[Saved entries]
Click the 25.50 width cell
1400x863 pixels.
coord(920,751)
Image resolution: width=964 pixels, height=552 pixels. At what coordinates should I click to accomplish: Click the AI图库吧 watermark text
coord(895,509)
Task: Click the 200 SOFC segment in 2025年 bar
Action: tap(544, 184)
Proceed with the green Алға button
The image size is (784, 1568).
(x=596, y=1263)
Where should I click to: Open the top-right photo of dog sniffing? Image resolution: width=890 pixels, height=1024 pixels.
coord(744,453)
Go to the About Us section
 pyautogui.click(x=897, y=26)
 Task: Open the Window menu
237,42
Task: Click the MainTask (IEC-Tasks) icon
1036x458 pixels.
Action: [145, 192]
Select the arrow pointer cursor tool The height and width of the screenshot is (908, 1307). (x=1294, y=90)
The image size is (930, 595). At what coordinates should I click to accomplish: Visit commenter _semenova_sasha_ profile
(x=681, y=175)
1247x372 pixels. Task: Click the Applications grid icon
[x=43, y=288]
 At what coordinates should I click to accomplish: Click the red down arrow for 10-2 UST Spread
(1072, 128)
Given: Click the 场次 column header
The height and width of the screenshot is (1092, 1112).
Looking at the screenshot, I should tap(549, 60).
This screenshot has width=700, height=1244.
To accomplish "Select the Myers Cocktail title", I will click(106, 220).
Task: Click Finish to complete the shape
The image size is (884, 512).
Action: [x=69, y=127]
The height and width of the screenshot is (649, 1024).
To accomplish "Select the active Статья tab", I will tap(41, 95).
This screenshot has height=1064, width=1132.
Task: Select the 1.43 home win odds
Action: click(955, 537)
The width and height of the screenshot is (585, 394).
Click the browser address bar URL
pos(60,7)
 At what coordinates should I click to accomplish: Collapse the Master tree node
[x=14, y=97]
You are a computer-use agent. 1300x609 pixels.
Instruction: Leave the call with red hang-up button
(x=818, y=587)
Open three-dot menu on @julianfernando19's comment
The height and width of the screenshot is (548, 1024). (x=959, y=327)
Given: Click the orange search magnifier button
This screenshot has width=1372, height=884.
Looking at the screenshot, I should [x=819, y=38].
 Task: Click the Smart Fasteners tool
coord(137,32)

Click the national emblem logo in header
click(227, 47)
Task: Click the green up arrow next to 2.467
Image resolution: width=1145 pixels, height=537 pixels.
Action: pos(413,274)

*Instructions to follow*: From the records, copy every line that has the string "green" in it.

*Response*:
Proceed with the green Алға button
Task: Click the green up arrow next to 2.467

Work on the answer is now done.